The legal and political fight--revealed in documents leaked to anti-nuclear activists after a weapons makers' conference last year in Arizona--focuses first on an election this June in Alameda County, home of the weapons research facility at Lawrence Livermore Laboratory and two strategic Navy bases.
Meanwhile, an unprecedented Justice Department suit already has been filed against Alameda County's largest city, Oakland, seeking to overturn its 2-year-old law, one of the most restrictive in the nation.
While peace activists decry the actions, they also say they indicate how nuclear-free zones, once dismissed as quixotic, are becoming an effective political tool.
Henry Hughes of the Alameda County NFZ Coalition said the new power behind nuclear-free zones are "second-generation" ordinances, such as the one in Oakland, that not only forbid the storage and transportation of nuclear weapons, but now forbid governments from doing business with companies involved in the nuclear weapons business.
This would, for example, stop local governments from buying appliances from General Electric, the focus of a 2-year-old boycott by the group Nuclear Free America. The list of 1,400 firms blacklisted by Nuclear Free America also includes such companies as Chevron and Hewlett-Packard.
The potentially significant impact of these local ordinances on business is implicit throughout the industry, documents released Wednesday show. The papers, from the Aerospace Industries Assn., a trade group, warn that new nuclear-free laws are "much more onerous and restrictive."
The documents said the industry expects to spend $1 million on a joint Bay Area campaign against proposed laws in Alameda and Marin counties this June and in San Francisco in November.
Carl Smith of the Committee on Economic and Fiscal Responsibility, which is organizing the Bay Area fight against the proposals, defended the campaign as a legitimate effort by industry to fight a "ridiculous, cumbersome and burdensome" ordinance that he said "will not make it any safer than it is now."
Hughes, the anti-nuclear activist, said industry's efforts are less pure.

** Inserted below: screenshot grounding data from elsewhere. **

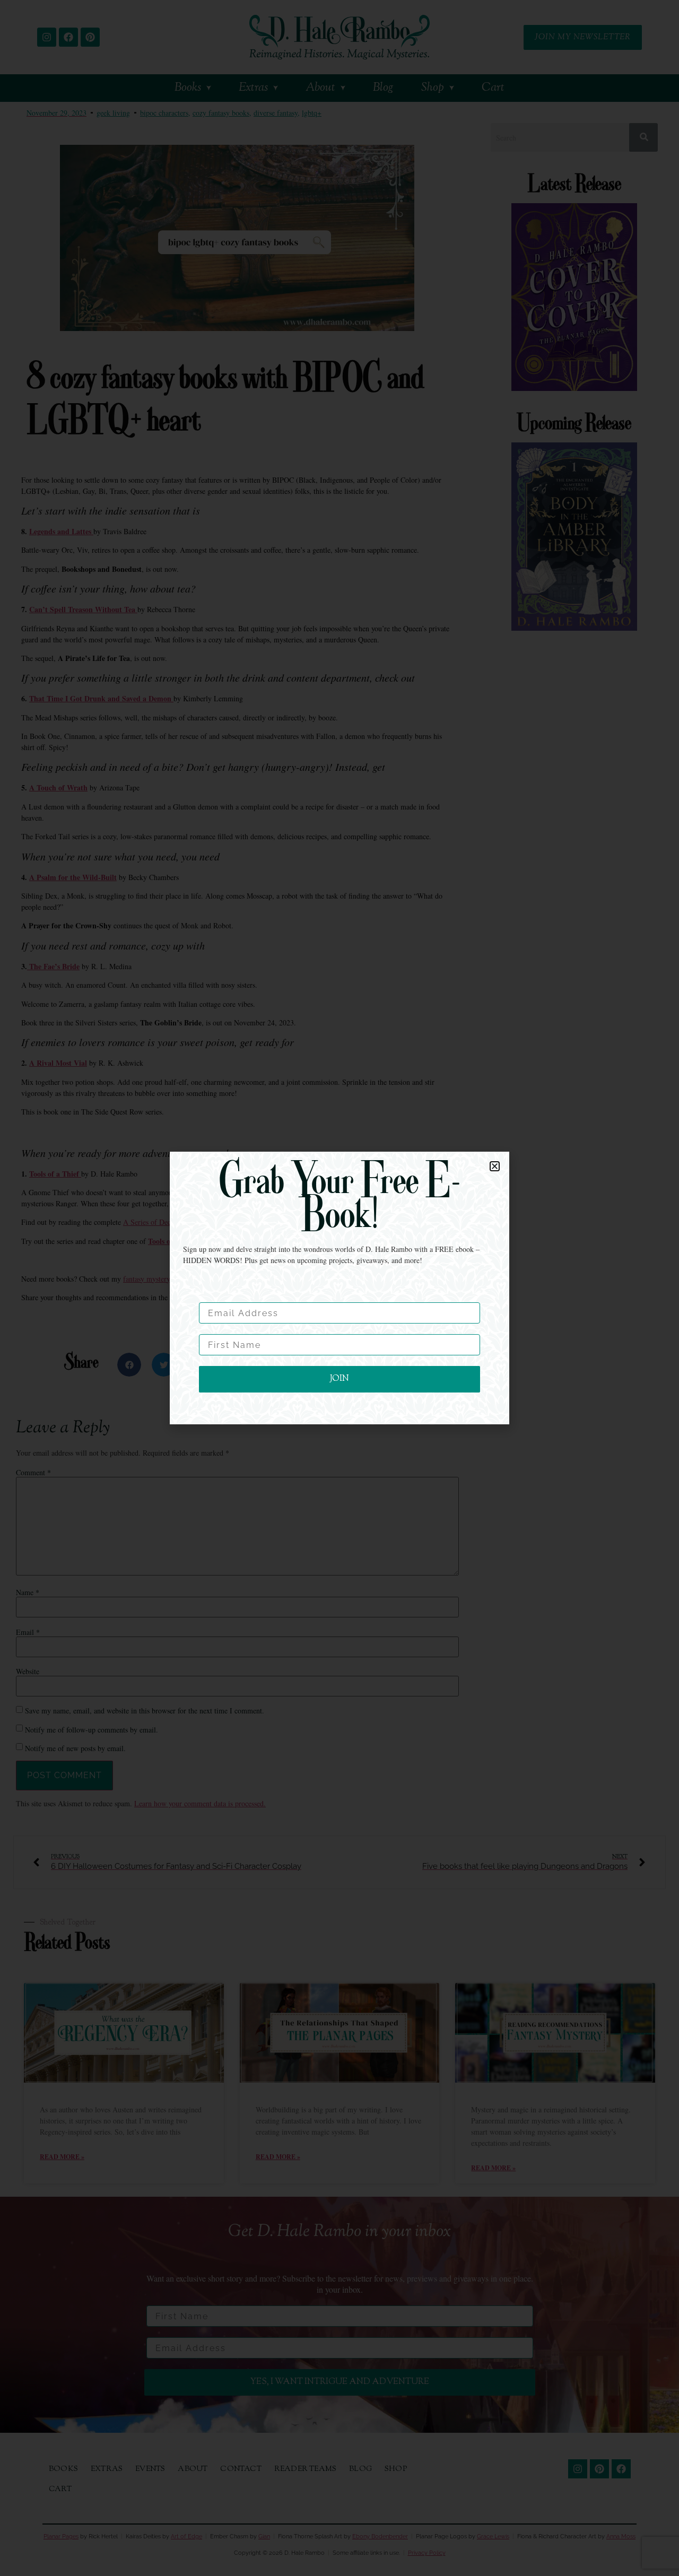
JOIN (339, 1379)
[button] (495, 1166)
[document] (339, 1288)
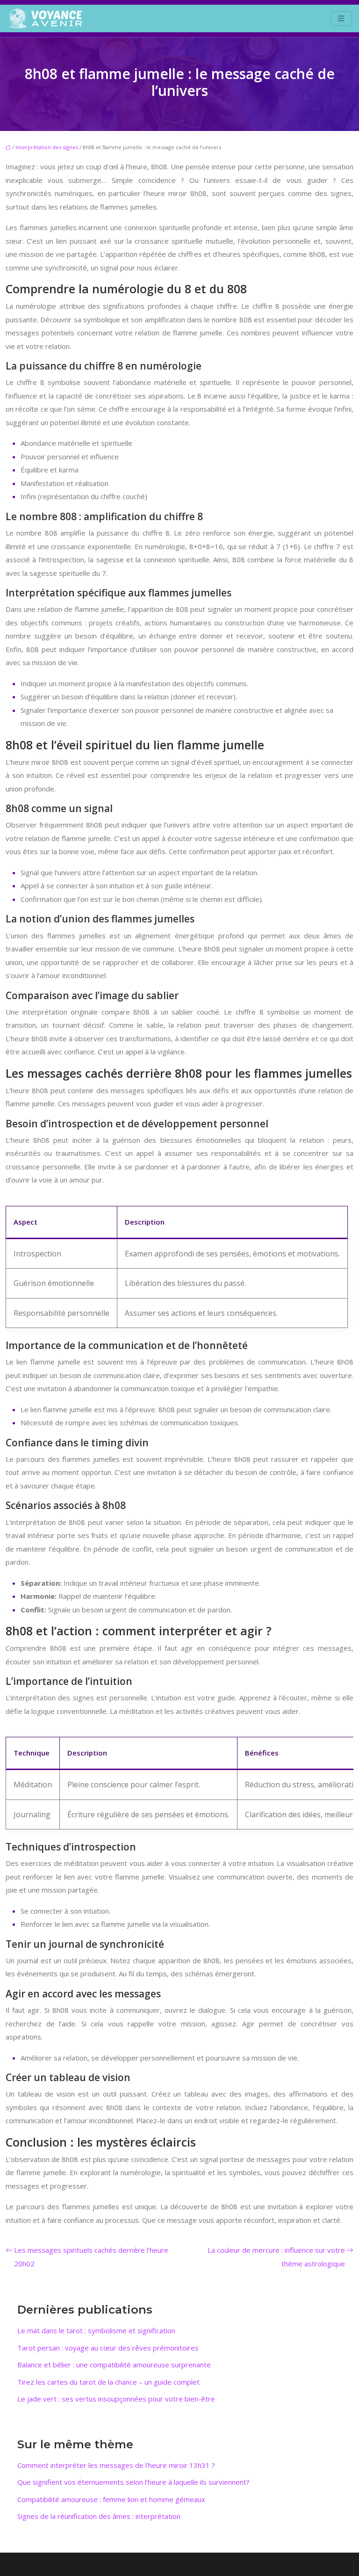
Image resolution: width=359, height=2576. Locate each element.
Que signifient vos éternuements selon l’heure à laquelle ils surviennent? (133, 2482)
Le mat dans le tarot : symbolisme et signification (96, 2330)
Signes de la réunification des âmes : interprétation (98, 2516)
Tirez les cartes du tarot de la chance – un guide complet (108, 2382)
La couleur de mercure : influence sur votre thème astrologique (276, 2256)
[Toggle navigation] (341, 18)
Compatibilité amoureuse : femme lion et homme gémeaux (111, 2499)
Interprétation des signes (46, 147)
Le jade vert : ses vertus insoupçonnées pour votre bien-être (116, 2398)
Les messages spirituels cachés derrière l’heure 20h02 (91, 2256)
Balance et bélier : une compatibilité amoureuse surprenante (114, 2364)
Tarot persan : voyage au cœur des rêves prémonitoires (108, 2347)
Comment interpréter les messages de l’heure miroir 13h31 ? (116, 2465)
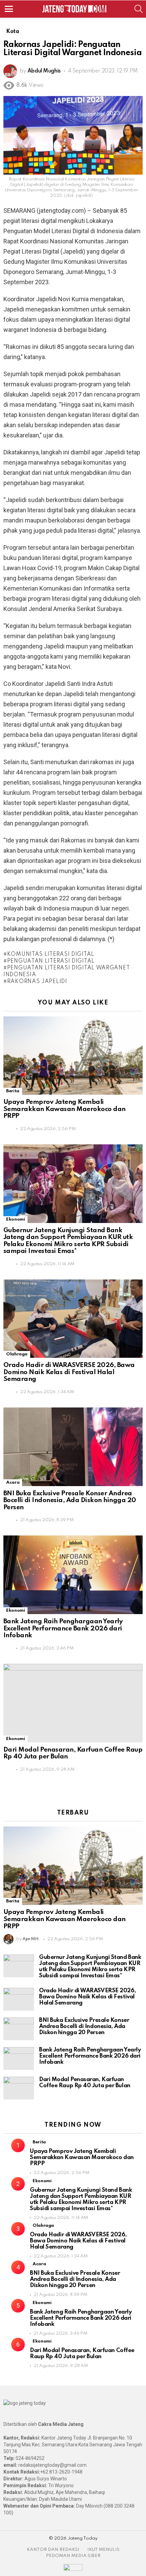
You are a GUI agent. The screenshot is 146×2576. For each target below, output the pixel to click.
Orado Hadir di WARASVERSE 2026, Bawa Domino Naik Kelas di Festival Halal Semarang (69, 1372)
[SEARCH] (138, 9)
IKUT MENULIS (103, 2549)
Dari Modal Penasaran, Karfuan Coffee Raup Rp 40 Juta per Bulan (84, 2083)
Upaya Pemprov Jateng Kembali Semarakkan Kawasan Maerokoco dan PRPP (64, 1109)
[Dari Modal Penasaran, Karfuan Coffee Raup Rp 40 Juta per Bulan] (73, 1703)
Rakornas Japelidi (37, 981)
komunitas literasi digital (50, 954)
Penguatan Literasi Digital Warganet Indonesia (66, 971)
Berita (12, 1091)
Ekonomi (15, 1219)
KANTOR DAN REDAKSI (53, 2549)
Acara (12, 1482)
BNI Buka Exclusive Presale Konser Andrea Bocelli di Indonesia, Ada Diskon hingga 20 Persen (69, 1500)
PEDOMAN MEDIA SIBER (73, 2556)
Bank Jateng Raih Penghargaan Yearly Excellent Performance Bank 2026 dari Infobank (63, 1628)
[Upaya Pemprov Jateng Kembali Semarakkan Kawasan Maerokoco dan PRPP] (73, 1055)
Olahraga (17, 1354)
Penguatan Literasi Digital (51, 961)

He cited memos indicating cooperation between government and industry on the suit against Oakland's anti-nuclear law and said industry is lobbying President Bush to issue an executive order preempting local control of the nuclear industry.
"To what extent is this desperate industry willing to go to protect its profits? I don't know," Hughes said. "But clearly it should not be allowed to subvert the electoral process."
The concurrent effort by industry and government against local nuclear-free zones was sharply criticized Wednesday by Oakland City Councilman Wilson Riles Jr. as an "unconscionable" abridgement of the democratic process.
Federal officials could not be contacted for comment on the issue Wednesday. But Terrence O'Donnell of the Defense Department said in a March 12 letter to Rep. Ronald Dellums (D-Oakland) that Oakland was sued because its law interferes with national defense.